### [Required action]
Please give back an exact reproduction of the lines from the one with "Instruction: Click the" through the end of the entries below, and no others.

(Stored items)
****************

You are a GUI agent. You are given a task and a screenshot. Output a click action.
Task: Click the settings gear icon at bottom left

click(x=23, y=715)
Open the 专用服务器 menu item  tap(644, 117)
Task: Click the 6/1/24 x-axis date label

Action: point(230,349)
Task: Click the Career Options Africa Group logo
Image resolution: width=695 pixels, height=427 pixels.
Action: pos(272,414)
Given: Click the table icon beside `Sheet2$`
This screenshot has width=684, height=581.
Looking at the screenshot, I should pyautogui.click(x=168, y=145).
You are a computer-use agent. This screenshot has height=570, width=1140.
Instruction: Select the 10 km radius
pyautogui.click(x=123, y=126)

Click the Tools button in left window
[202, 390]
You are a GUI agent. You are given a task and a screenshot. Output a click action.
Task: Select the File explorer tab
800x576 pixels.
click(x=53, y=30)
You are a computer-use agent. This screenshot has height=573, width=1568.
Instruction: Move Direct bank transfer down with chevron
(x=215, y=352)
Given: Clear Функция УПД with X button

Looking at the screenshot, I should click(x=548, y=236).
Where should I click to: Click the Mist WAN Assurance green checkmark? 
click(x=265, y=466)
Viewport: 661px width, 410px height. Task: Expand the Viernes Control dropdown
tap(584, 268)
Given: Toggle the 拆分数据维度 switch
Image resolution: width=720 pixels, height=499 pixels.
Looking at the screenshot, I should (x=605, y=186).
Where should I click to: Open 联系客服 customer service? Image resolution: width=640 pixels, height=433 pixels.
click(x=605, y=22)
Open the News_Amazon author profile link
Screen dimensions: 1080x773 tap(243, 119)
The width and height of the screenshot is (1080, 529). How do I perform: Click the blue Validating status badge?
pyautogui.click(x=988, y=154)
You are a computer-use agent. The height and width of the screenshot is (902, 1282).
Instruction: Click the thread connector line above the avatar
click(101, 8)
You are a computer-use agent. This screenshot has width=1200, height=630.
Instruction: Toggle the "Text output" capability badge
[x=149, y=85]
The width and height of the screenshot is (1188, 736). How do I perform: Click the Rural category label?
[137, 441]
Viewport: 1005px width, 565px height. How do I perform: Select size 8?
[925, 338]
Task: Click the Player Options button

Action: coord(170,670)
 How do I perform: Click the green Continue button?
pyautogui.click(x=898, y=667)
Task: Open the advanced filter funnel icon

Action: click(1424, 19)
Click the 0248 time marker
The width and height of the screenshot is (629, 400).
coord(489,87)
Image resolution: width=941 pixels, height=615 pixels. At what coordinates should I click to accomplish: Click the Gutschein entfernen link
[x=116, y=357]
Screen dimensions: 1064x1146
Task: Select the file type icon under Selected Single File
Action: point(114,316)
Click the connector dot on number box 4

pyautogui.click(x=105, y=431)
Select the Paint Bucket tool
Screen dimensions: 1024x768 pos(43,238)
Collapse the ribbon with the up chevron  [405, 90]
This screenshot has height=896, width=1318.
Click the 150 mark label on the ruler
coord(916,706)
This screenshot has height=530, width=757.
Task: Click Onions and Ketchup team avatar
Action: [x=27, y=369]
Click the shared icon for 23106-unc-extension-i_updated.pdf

****************

### [Task answer]
Instruction: Click the thread connector line above the avatar
click(101, 8)
You are a computer-use agent. This screenshot has width=1200, height=630.
Instruction: Toggle the "Text output" capability badge
[x=149, y=85]
The width and height of the screenshot is (1188, 736). How do I perform: Click the Rural category label?
[137, 441]
Viewport: 1005px width, 565px height. How do I perform: Select size 8?
[925, 338]
Task: Click the Player Options button

Action: coord(170,670)
 How do I perform: Click the green Continue button?
pyautogui.click(x=898, y=667)
Task: Open the advanced filter funnel icon

Action: click(1424, 19)
Click the 0248 time marker
The width and height of the screenshot is (629, 400).
coord(489,87)
Image resolution: width=941 pixels, height=615 pixels. At what coordinates should I click to accomplish: Click the Gutschein entfernen link
[x=116, y=357]
Screen dimensions: 1064x1146
Task: Select the file type icon under Selected Single File
Action: point(114,316)
Click the connector dot on number box 4

pyautogui.click(x=105, y=431)
Select the Paint Bucket tool
Screen dimensions: 1024x768 pos(43,238)
Collapse the ribbon with the up chevron  [405, 90]
This screenshot has height=896, width=1318.
Click the 150 mark label on the ruler
coord(916,706)
This screenshot has height=530, width=757.
Task: Click Onions and Ketchup team avatar
Action: [x=27, y=369]
Click the shared icon for 23106-unc-extension-i_updated.pdf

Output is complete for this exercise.